--- start of Excerpt provided ---
Due to growing urbanization, fragmentation of freight flows, and increasingly strict delivery conditions, cities around the world have to deal with a vastly increasing number of freight transport flows. Carriers are unable to efficiently bundle these flows, resulting in inefficient urban transport. This inefficiency contributes to negative environmental effects such as hazardous emissions, traffic jams, and noise hindrance, which reduce the quality of life in urban area.
A natural solution to improve the efficiency of urban distribution is to consolidate freight flows, such that truck capacity may be better utilized and less trucks are needed. However, this solution requires far-reaching cooperation and coordination between independent and often competing stakeholders such as carriers, receivers, and the municipality. In practice, many initiatives fail in providing proper incentives to the involved stakeholders.
The Phd-thesis by TU Twente researcher Wouter van Heeswijk contributes to the problems in urban logistics by exploring coordination and consolidation concepts. The presented research develops and applies mathematical techniques from the field of Operations Research to address planning problems of coordinating actors and to quantify the effects of urban logistics policies.
--- end of Excerpt provided ---
- **Goal of the exercise**: Copy the stretch of the urban logistics passage from "A natural solution" through "the involved stakeholders.", changing "stakeholders" to "parties". The material that comes next has no connection to the urban logistics passage.
--- start of Material supplied ---
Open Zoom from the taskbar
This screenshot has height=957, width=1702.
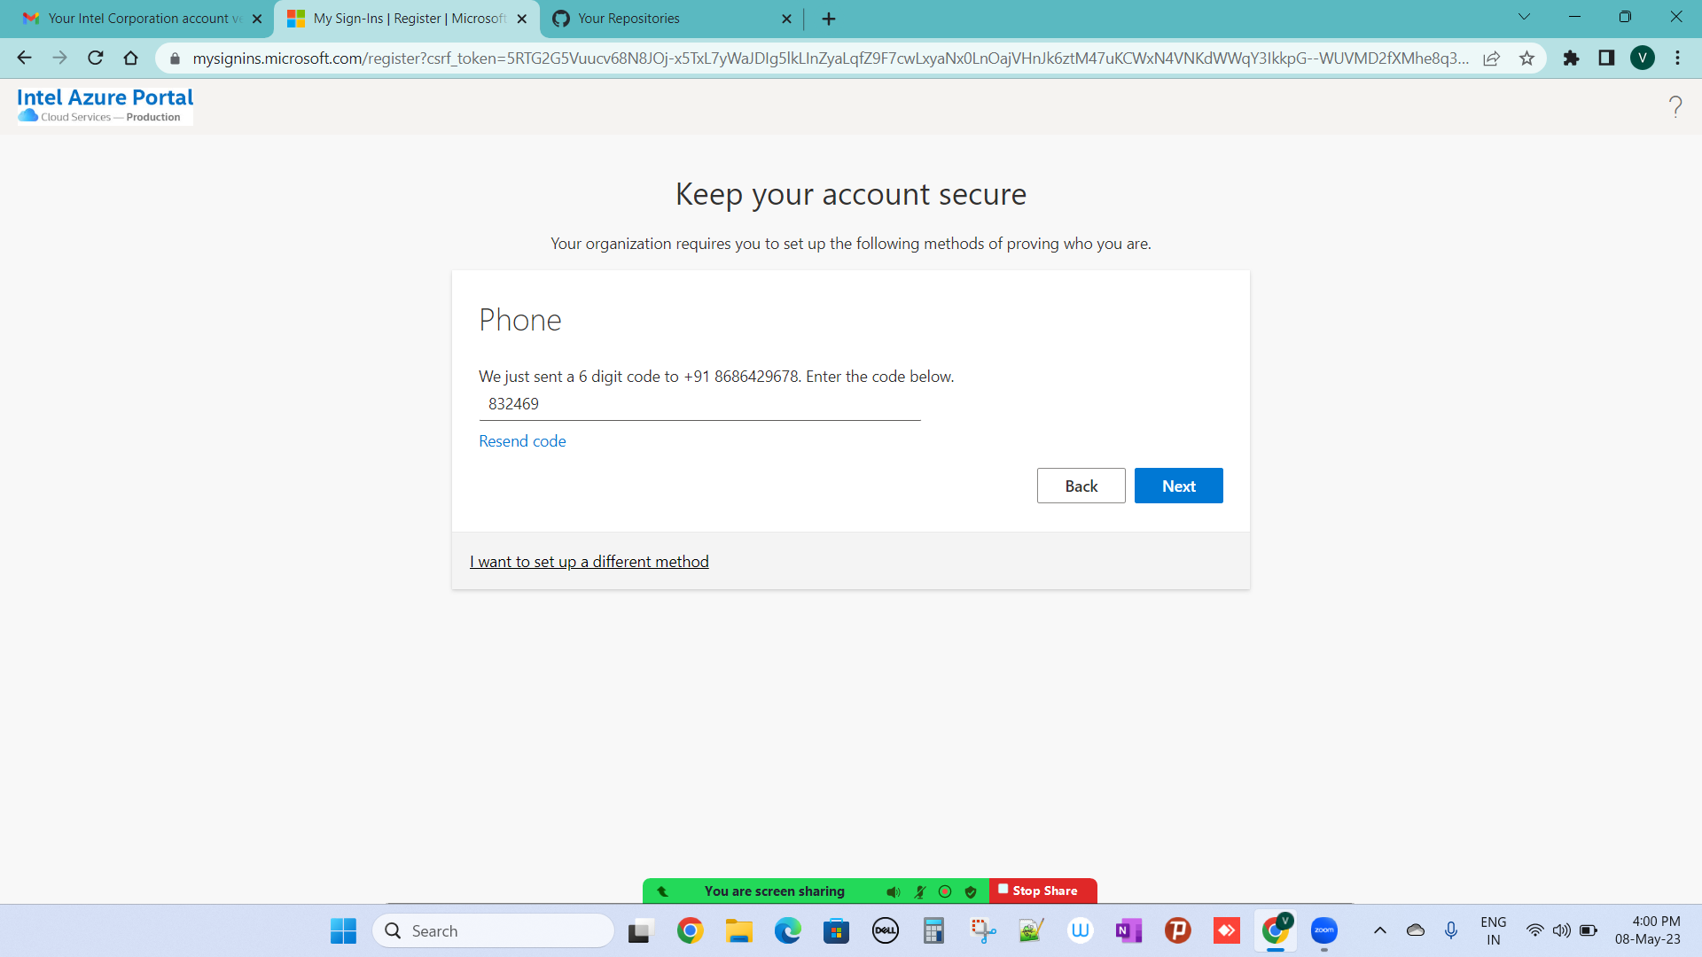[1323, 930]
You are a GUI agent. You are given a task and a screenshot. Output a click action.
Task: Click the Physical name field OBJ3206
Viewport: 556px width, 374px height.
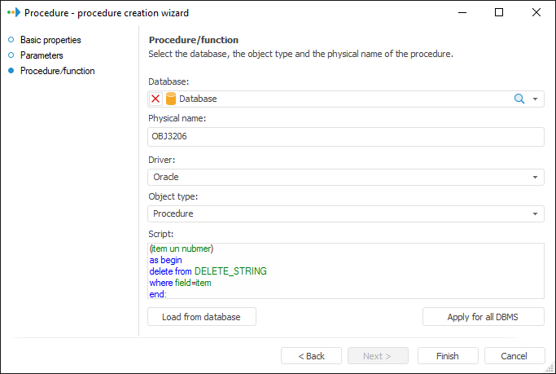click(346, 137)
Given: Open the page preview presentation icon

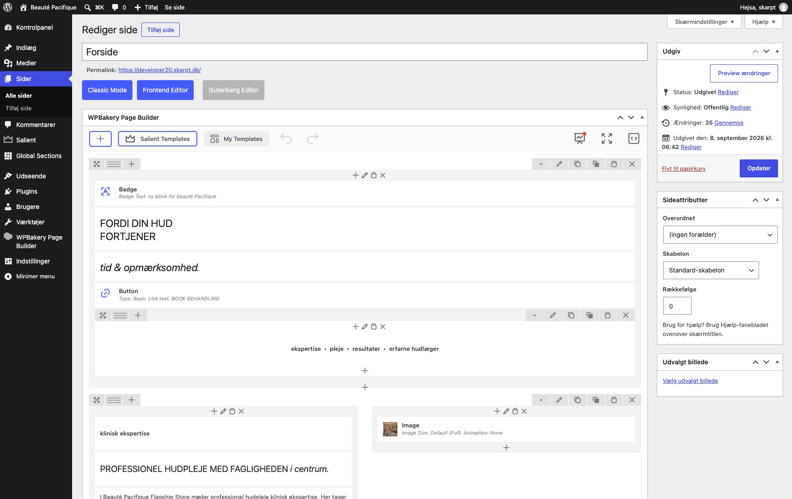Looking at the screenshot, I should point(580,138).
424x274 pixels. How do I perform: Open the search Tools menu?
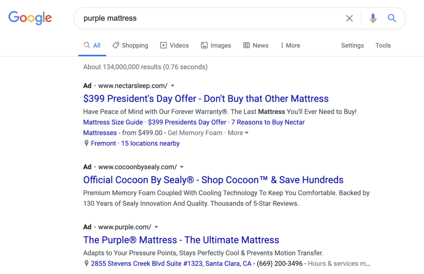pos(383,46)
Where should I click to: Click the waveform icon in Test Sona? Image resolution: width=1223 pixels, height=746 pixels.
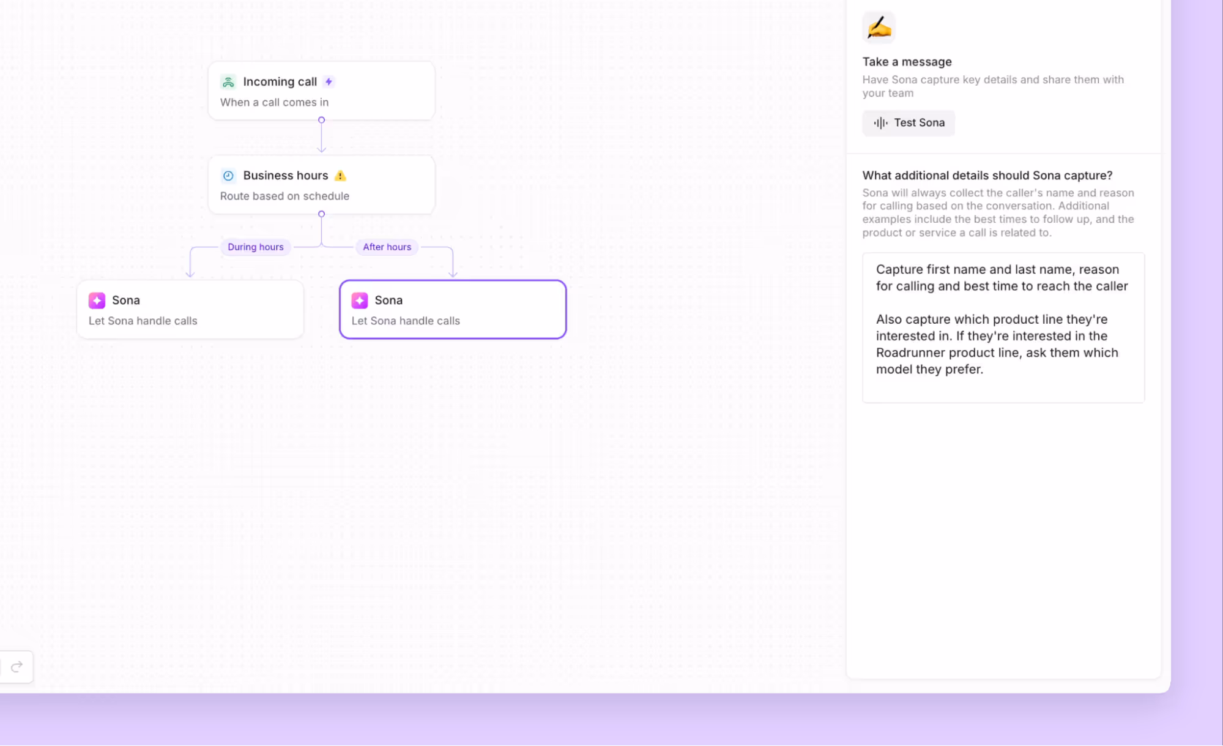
--- end of Material supplied ---
--- start of Material supplied ---
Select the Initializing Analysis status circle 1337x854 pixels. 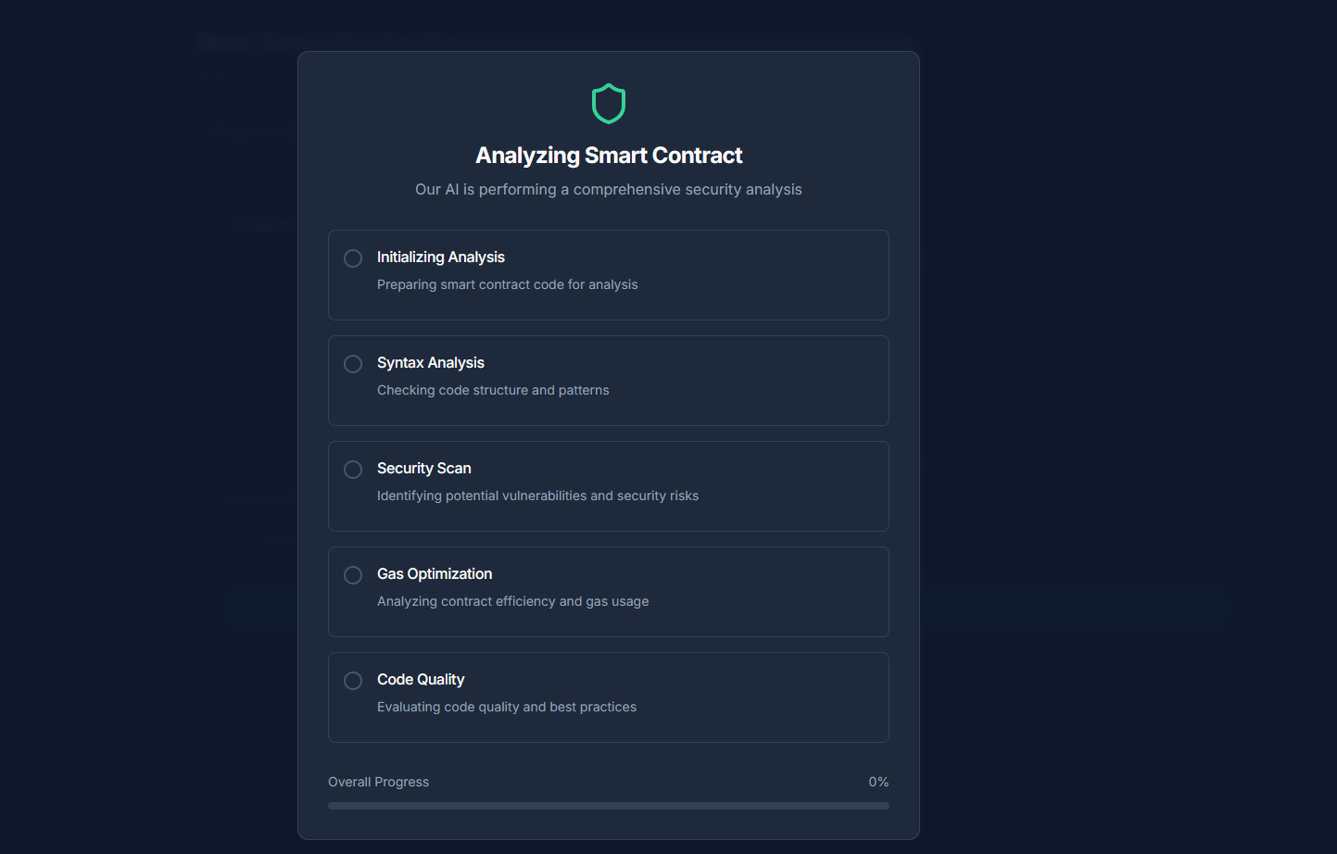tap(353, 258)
--- end of Material supplied ---
- **Written solution**:
A natural solution to improve the efficiency of urban distribution is to consolidate freight flows, such that truck capacity may be better utilized and less trucks are needed. However, this solution requires far-reaching cooperation and coordination between independent and often competing parties such as carriers, receivers, and the municipality. In practice, many initiatives fail in providing proper incentives to the involved parties.